The First Circuit added a merits-adjacent observation: Rivera-Matos looks like a clarification of Viruet, not a repudiation. Both decisions maintain that purely “physical, manual or clerical tasks” may fall outside the exclusion, yet Rivera-Matos explains that some acts not requiring specialized knowledge can still be excluded if they are an “intricate part” of the professional-service process.

That relationship—clarification rather than a clean break—undercuts the notion that non-retroactivity is “clear or obvious.” The court’s reliance on Rosario Domínguez v. Commonwealth, 2017 TSPR 90 reinforces that Puerto Rico’s high court sometimes characterizes doctrinal restatements as explanations of existing law with retroactive effect. In that landscape, any retroactivity error was not “plain.”

3. Impact

a. Litigation impact: preservation discipline in diversity insurance disputes

The opinion’s most concrete “new” operational lesson is procedural: a party contesting the temporal application of an intervening Puerto Rico Supreme Court decision must raise that specific Puerto Rico retroactivity framework in the district court. Failing to do so risks forfeiture; failing to brief plain error on appeal risks waiver of the only remaining path to reversal.

b. Doctrinal impact: professional-services exclusions after Rivera-Matos

While the First Circuit affirmed on procedural grounds, the case confirms the practical reach of Rivera-Matos v. Commonwealth, 2020 TSPR 89 in elder-care/healthcare-adjacent settings: tasks that can be described as “clerical” (records) or “administrative” (communications) may still be excluded if they are integral to the care-delivery process. Insurers and insured facilities litigating Puerto Rico professional-services exclusions can be expected to:

  • frame internal communications and recordkeeping as “intricate” to clinical decision-making;
  • seek reconsideration of earlier “clerical task” rulings when Rivera-Matos supplies a broader analytic lens;
  • press for stipulated-record resolutions on coverage where the key facts tie the act directly to treatment decisions.

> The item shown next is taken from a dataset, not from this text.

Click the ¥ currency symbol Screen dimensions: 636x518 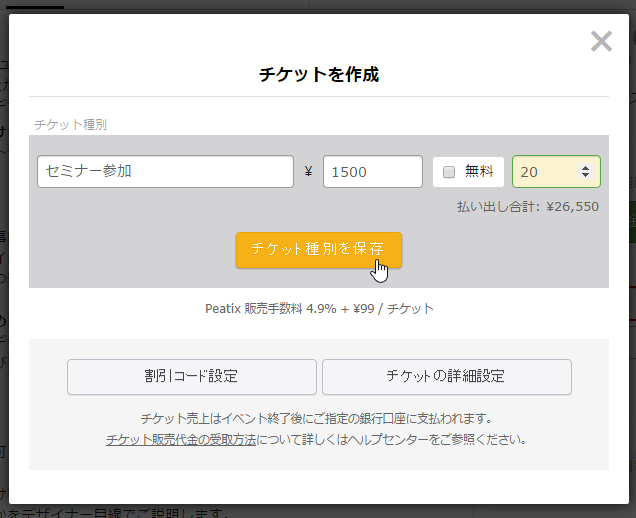[x=308, y=172]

c. Institutional impact: law-of-the-case and intervening state supreme court decisions

The case also exemplifies a recurring dynamic in federal diversity cases: an initial coverage ruling (here, partially denying Universal’s summary judgment) may be reopened when an intervening state supreme court decision reshapes the governing standard. Judge Woodcock’s allowance of relitigation notwithstanding “law of the case” reflects the conventional principle that intervening changes/clarifications in controlling law are a recognized basis to revisit earlier interlocutory rulings.

Complex Concepts Simplified

“Professional services” exclusion

A policy clause that removes coverage for injuries arising from providing (or failing to provide) professional services. The fight is usually over characterization: was the alleged wrongful act truly “professional” (tied to specialized duties), or merely everyday “premises/administrative” conduct?

“Intricate part doctrine”

Under Rivera-Matos v. Commonwealth, 2020 TSPR 89, even if a task does not itself require specialized training, it may still be treated as professional if it is an “intricate part” of delivering the professional service. In healthcare settings, information flow (records and communications) can be deemed integral to treatment decisions, and thus brought within the exclusion.

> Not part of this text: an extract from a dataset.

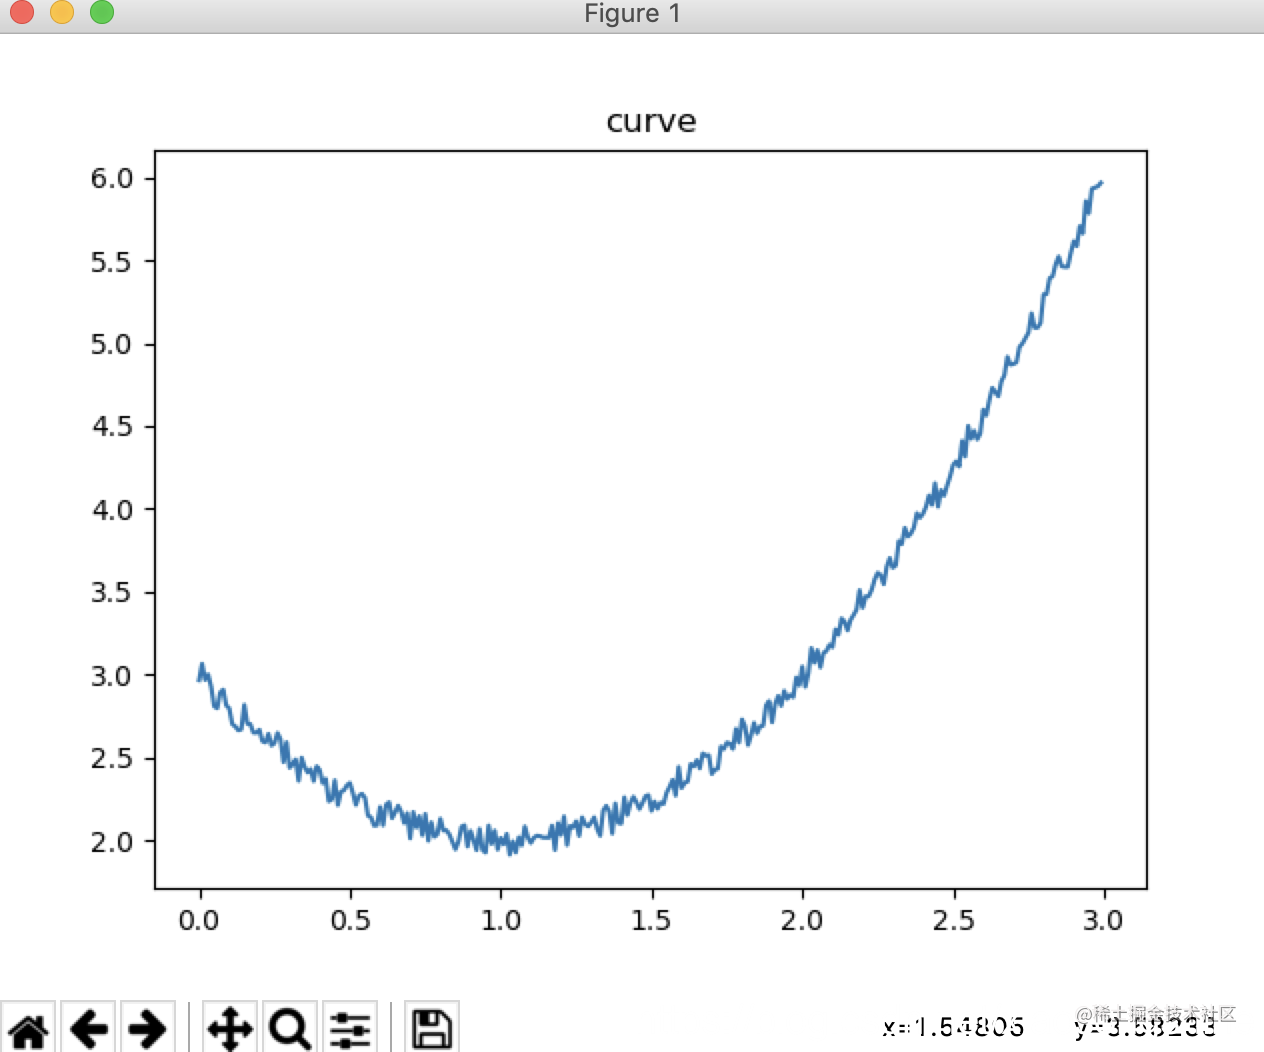Click the plot title labeled curve

650,120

Retroactivity / “temporal efficacy”

The question whether a new judicial decision applies to events that occurred before the decision was issued. The First Circuit did not decide Puerto Rico’s retroactivity test on the merits; it held the appellant failed to properly present the issue below and failed to argue plain error on appeal.

Forfeiture vs. waiver; plain error

  • Forfeiture: failing to raise an argument in the trial court.
  • Waiver (in this context): failing to argue the applicable appellate standard (plain error) after forfeiture.
  • Plain error: a narrow doctrine allowing reversal for unpreserved errors only when the error is clear/obvious and serious enough to justify correction.

Conclusion

Garcia-Navarro v. Universal Insurance Company affirms a defense judgment in a Puerto Rico insurance coverage dispute not by definitively resolving Puerto Rico retroactivity doctrine, but by enforcing appellate preservation rules: a retroactivity challenge to an intervening Puerto Rico Supreme Court decision must be raised in the district court, and an appellant who did not preserve the issue must argue—and satisfy—plain-error review.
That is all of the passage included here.